Top of Available records
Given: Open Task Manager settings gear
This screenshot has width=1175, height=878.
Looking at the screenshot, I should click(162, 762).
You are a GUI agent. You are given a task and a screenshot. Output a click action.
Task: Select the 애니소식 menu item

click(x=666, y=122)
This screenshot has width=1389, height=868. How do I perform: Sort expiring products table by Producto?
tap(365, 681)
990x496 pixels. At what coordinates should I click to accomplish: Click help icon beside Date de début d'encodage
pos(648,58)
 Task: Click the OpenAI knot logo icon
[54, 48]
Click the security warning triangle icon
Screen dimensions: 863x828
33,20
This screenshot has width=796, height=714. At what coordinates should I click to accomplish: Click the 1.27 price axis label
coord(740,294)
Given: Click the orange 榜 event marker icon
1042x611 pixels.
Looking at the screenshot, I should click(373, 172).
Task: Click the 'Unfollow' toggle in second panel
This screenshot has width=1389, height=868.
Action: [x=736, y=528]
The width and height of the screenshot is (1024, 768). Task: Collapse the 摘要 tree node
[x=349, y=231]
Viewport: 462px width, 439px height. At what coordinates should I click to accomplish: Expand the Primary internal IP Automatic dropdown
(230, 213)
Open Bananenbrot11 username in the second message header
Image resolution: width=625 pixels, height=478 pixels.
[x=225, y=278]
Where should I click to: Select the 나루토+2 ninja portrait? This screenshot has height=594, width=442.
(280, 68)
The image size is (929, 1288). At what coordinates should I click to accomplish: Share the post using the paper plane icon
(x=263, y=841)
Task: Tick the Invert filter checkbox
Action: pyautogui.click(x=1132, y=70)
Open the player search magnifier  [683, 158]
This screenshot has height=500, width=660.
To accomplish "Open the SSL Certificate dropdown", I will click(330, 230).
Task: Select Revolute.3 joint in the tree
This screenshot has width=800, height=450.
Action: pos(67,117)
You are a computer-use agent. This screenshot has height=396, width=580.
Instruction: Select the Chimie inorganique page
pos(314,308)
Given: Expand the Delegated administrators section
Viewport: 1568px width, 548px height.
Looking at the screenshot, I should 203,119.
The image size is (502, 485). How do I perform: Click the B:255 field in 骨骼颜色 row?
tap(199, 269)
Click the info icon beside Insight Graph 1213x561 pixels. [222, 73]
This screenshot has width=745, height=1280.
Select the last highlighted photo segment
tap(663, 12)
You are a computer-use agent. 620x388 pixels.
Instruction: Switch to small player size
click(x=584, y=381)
Bottom of Available records
◆ Aim of the task
Restate the data above in full, word for word.

◆ Reply
Given: Open Task Manager settings gear
This screenshot has width=1175, height=878.
Looking at the screenshot, I should click(162, 762).
You are a GUI agent. You are given a task and a screenshot. Output a click action.
Task: Select the 애니소식 menu item

click(x=666, y=122)
This screenshot has width=1389, height=868. How do I perform: Sort expiring products table by Producto?
tap(365, 681)
990x496 pixels. At what coordinates should I click to accomplish: Click help icon beside Date de début d'encodage
pos(648,58)
 Task: Click the OpenAI knot logo icon
[54, 48]
Click the security warning triangle icon
Screen dimensions: 863x828
33,20
This screenshot has width=796, height=714. At what coordinates should I click to accomplish: Click the 1.27 price axis label
coord(740,294)
Given: Click the orange 榜 event marker icon
1042x611 pixels.
Looking at the screenshot, I should click(373, 172).
Task: Click the 'Unfollow' toggle in second panel
This screenshot has width=1389, height=868.
Action: [x=736, y=528]
The width and height of the screenshot is (1024, 768). Task: Collapse the 摘要 tree node
[x=349, y=231]
Viewport: 462px width, 439px height. At what coordinates should I click to accomplish: Expand the Primary internal IP Automatic dropdown
(230, 213)
Open Bananenbrot11 username in the second message header
Image resolution: width=625 pixels, height=478 pixels.
[x=225, y=278]
Where should I click to: Select the 나루토+2 ninja portrait? This screenshot has height=594, width=442.
(280, 68)
The image size is (929, 1288). At what coordinates should I click to accomplish: Share the post using the paper plane icon
(x=263, y=841)
Task: Tick the Invert filter checkbox
Action: pyautogui.click(x=1132, y=70)
Open the player search magnifier  [683, 158]
This screenshot has height=500, width=660.
To accomplish "Open the SSL Certificate dropdown", I will click(330, 230).
Task: Select Revolute.3 joint in the tree
This screenshot has width=800, height=450.
Action: pos(67,117)
You are a computer-use agent. This screenshot has height=396, width=580.
Instruction: Select the Chimie inorganique page
pos(314,308)
Given: Expand the Delegated administrators section
Viewport: 1568px width, 548px height.
Looking at the screenshot, I should 203,119.
The image size is (502, 485). How do I perform: Click the B:255 field in 骨骼颜色 row?
tap(199, 269)
Click the info icon beside Insight Graph 1213x561 pixels. [222, 73]
This screenshot has width=745, height=1280.
Select the last highlighted photo segment
tap(663, 12)
You are a computer-use agent. 620x388 pixels.
Instruction: Switch to small player size
click(x=584, y=381)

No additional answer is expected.